Bell moved to Coeur d’Alene from Ontario, Ore., four years ago after marrying the Rev. Patrick Bell, rector of St. Luke’s Episcopal Church. In Ontario she had been part owner and operator of a beauty shop and also worked in a jewelry store in which she was part owner. Settled in her new home in Hayden, she began a search for a new business that would satisfy her desire for creativity.

“I was burned out on what I had been doing,” she says. In her search for a new business, she first contacted a franchise broker. Then, on her own, she discovered a market for custom-designed, hand-crafted area rugs. “This appealed to me because it offered an opportunity for an artistic outlet where I could work with color and design,” she says.

She found a qualified instructor, Tami Sullivan, who has a studio in Seattle where she both teaches and makes rugs. Bell contacted Sullivan and spent a week on the West Side learning to design, cut, inlay and sculpt area rugs.

Bell explains that her learning project was to make small, sample rugs and also a 2-foot-by-3-foot corner section of a larger rug. “My design was complicated and took lot of time.” She says. “But I actually made five or six rugs during that week.”

Bell currently operates “Rugs by Design” from her home and has her work shop in a small room in the lower level of the house.

Her work area has blue sky and clouds painted on the walls and she explains the reason. “This used to be my husband’s train room – he’s a model train enthusiast but he gave it up to my rugs. He even built me the work table.” On the table is a rectangular rug on which she is working. The rug has a wide border with pattern of leaves scattered across its face.

The rug has cut out “holes” in the shape of leaves. In the cut out Bell will glue a leaf made from a different colored carpet and, for texture, she will carve veins in the leaf with an electric razor.

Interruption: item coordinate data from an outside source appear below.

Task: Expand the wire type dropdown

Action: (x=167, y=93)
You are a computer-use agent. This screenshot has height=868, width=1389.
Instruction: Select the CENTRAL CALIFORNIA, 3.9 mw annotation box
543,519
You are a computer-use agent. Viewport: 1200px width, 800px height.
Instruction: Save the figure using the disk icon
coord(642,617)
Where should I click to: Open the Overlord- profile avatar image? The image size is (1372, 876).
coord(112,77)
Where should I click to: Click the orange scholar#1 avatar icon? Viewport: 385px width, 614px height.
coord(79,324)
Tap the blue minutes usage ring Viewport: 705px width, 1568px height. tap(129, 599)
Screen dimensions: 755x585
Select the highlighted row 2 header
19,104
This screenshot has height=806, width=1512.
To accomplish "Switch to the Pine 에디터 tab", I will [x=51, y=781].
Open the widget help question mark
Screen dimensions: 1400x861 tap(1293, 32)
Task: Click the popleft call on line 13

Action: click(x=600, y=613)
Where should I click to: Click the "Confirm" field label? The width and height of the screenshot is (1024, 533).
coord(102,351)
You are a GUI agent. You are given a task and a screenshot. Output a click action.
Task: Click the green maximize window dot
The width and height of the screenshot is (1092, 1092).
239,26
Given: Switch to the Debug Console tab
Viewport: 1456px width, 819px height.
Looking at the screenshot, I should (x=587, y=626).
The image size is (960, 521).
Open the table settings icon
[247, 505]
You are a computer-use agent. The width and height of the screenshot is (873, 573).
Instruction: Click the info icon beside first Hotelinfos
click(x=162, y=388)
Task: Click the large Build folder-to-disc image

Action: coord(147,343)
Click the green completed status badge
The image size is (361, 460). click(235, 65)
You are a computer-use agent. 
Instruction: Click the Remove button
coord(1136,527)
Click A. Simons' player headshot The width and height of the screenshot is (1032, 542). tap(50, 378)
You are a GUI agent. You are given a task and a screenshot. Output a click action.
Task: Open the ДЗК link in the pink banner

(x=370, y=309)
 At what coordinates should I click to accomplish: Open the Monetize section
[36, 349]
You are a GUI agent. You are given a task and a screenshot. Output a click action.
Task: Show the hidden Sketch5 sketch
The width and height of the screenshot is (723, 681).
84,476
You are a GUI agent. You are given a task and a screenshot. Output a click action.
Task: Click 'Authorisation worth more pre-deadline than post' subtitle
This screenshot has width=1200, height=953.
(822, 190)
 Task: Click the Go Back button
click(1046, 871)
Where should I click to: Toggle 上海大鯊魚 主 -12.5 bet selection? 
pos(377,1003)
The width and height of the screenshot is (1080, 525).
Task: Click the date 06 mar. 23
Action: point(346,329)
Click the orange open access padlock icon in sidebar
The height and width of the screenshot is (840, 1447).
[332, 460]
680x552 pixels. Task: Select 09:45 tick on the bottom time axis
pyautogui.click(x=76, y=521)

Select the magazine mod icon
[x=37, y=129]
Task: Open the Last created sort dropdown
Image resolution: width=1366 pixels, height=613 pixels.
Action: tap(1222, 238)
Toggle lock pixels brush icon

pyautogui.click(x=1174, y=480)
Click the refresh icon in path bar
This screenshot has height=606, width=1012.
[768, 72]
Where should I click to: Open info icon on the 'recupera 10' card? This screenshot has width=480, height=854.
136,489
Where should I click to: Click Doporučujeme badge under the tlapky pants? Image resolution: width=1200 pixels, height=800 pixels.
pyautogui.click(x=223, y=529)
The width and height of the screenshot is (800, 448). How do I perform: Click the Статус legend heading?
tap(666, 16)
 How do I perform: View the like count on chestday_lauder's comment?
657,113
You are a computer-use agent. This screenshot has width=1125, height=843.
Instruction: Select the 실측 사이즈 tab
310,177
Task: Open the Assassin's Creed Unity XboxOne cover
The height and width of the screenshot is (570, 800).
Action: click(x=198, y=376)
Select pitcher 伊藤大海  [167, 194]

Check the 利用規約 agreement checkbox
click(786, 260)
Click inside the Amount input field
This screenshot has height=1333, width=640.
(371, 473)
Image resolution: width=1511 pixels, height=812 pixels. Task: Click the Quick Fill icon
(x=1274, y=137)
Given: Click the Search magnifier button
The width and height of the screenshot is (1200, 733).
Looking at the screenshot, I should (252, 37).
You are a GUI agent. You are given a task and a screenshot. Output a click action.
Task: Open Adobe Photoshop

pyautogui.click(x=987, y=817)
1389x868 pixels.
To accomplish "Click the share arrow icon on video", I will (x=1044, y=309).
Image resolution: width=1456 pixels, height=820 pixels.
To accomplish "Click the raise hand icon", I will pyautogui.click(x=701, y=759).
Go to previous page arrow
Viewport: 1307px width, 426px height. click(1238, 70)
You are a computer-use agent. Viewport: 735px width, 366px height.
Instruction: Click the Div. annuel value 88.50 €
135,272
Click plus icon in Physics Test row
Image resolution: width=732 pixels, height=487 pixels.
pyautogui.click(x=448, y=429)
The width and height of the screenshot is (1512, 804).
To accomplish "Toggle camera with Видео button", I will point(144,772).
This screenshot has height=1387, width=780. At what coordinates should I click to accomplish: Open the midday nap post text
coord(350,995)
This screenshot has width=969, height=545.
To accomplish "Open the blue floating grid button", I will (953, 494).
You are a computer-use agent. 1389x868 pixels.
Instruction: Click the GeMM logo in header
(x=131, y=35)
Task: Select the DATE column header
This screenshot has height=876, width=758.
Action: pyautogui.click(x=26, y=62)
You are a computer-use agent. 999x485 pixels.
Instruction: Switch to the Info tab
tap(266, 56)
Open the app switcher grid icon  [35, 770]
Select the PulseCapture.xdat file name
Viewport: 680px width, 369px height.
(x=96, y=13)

She says that her past experience razor-cutting hair has made sculpting rugs easier.

“In designing the rugs I use a program that was created for designing stained glass windows,” she says. “There are no programs for designing rugs.”

Bell explains the exacting process required to make a quality, custom, hand-made rug.

First comes the consultation with the client and then she creates the design on her computer.

Once the design is complete she sets to work on the body of the rug. If the rug is to have a border, as is the case with rug on the work table, the border is joined to the center of the rug with a special glue. With the body or base of the rug complete she then, using her leaf pattern, cuts out the shape of the leaf and then cuts a new leaf in a different color to inlay into the leaf-shaped hole on the rug.

To reinforce the edges where the inlays join the body of the rug, she uses a special tape applied to the back side of the carpet to further bond the edge of the cut that has been glued to the body of the rug. Before the final backing goes onto the rug, extra reinforcement material, larger than the leaf, is glued on.

Bell says that in creating her rugs, she likes to work with an interior decorator because the decorator has the best comprehensive view of the home and its furnishings. When working directly with an individual client, particularly when the home is new, she advises the client to complete the home and furnish it. “Then, I can coordinate the rug with upholstery, pictures and whatever else is in the home,” she says.

She created a contemporary design for one dining room that had a glass-topped table shaped like a bow tie – narrow in the middle and wide at each end. This rug went under the table and repeated the shape of the table.

“For one rustic room, I photographed a bear on a pattern of the upholstery of a chair and transferred the digital picture to my computer. That way I could make an exact copy of the bear that I inlayed into the rug along with trees and deer.

Her next project, after she finishes the leaf rug, will be to design and make a rug 5 feet wide and 9 feet long that will lie in the chancel of St. Luke’s. The rug will be a re-creation of one of the stained glass windows in the 100-year-old church and will be a memorial to a deceased member of the congregation. A member of the church will donate the materials and Bell will give her time to design and make the rug.